» **Written request**
Edit the records below by replacing "Size Guide" with "Sizing Chart" and leaving everything else unchanged. Leave the pictures out of your answer.

» **Text and item location entries**
· · ·

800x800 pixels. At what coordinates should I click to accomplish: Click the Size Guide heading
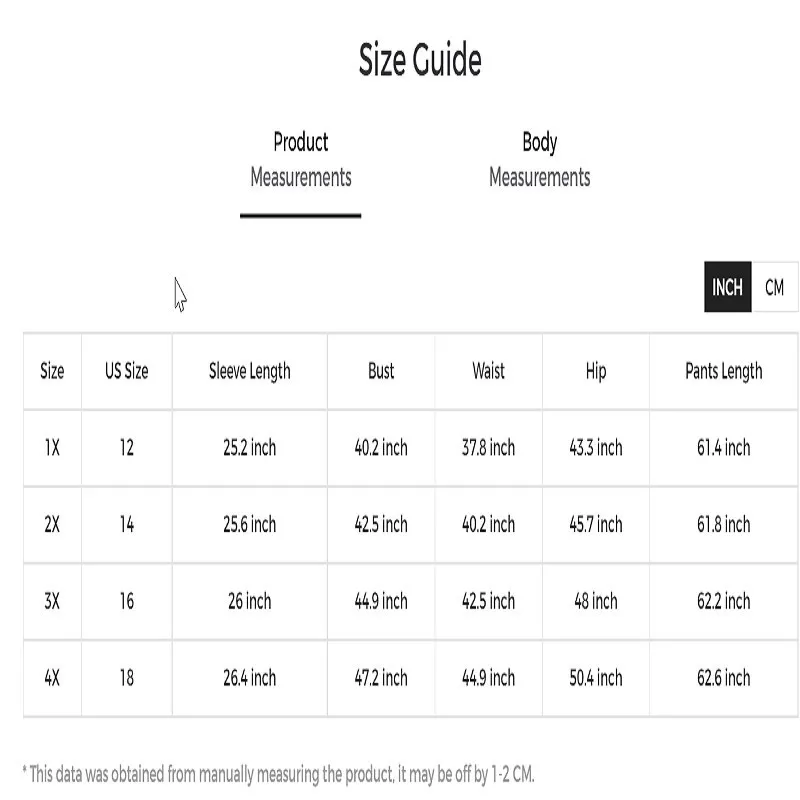(420, 60)
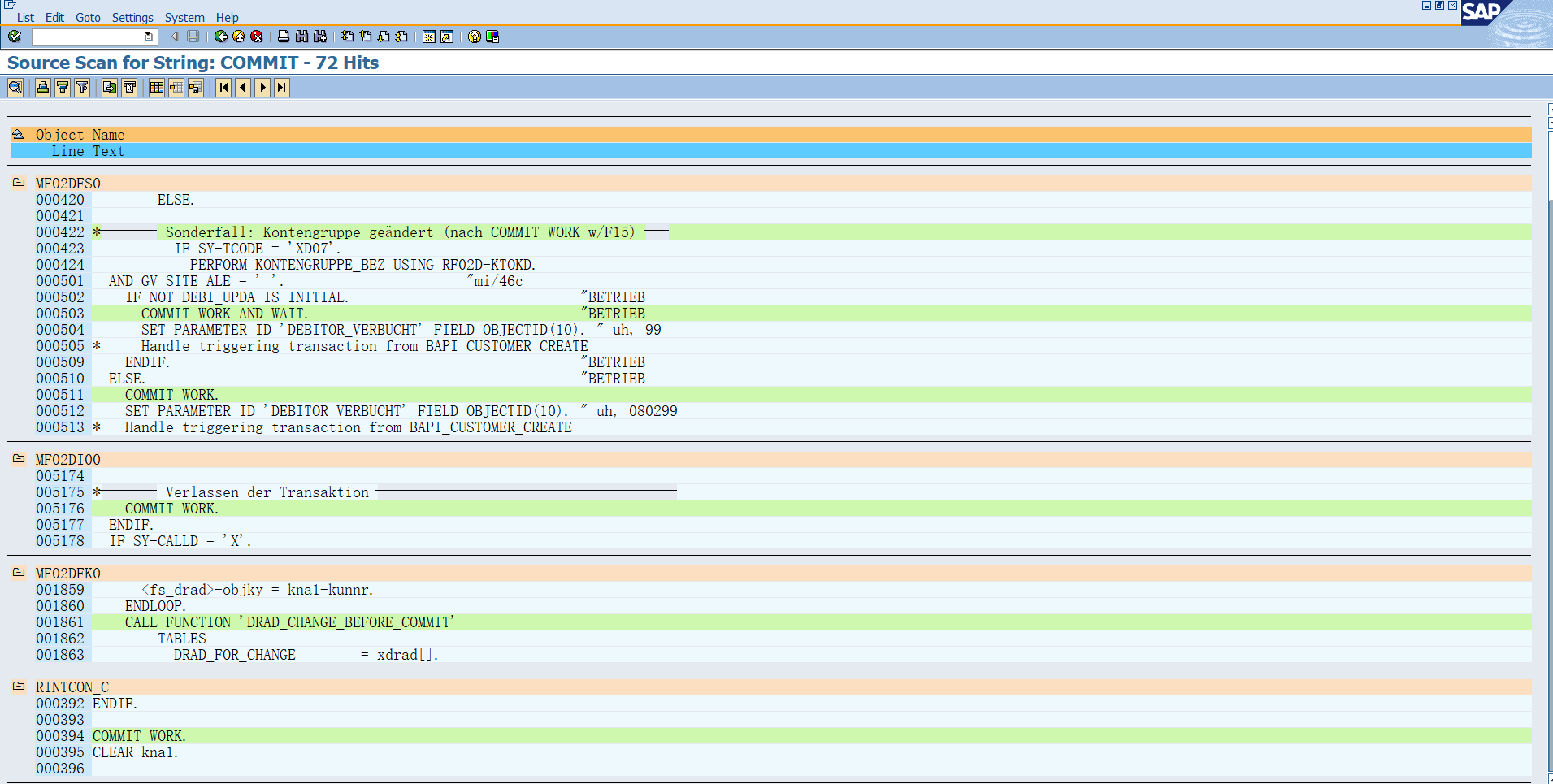Click the magnifier detail icon in application toolbar
Image resolution: width=1553 pixels, height=784 pixels.
pos(15,87)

· · ·

» **Answer for the task**
800x800 pixels. At what coordinates should I click to accomplish: Click the Sizing Chart heading
(420, 60)
Click the magnifier detail icon in application toolbar
Image resolution: width=1553 pixels, height=784 pixels.
pos(15,87)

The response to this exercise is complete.